With that in mind, in April 2014, China's economy appears to have largely stalled out:
The data in this chart is based on data published by the U.S. Census Bureau, which measures the value of goods exported by the U.S. to other nations and also the value of goods imported into the U.S. As such, this data is generally considered to be considered to be of higher quality than that published by China's government.
Speaking of which, it would appear that the data that the Chinese are reporting for the value of goods imported into China fell in May 2014.

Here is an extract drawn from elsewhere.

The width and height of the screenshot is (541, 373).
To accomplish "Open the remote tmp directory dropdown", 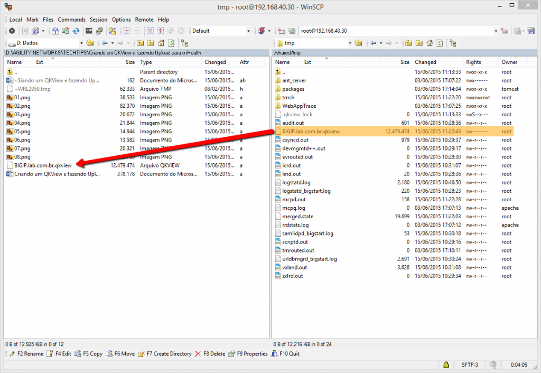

So if the year over year growth rate of China's imports / economy was at near zero levels in April 2014, and then continued to fall in May, that suggests that China's economy is experiencing recessionary conditions, at the least, or an outright recession, at worst.
We'll have to wait a month to see what the Census Bureau reports for May 2014 to confirm which scenario applies.
U.S. Census Bureau. Trade in Goods with China. Accessed 9 June 2014.
Board of Governors of the Federal Reserve System. China / U.S. Foreign Exchange Rate. G.5 Foreign Exchange Rates. Accessed 9 June 2014.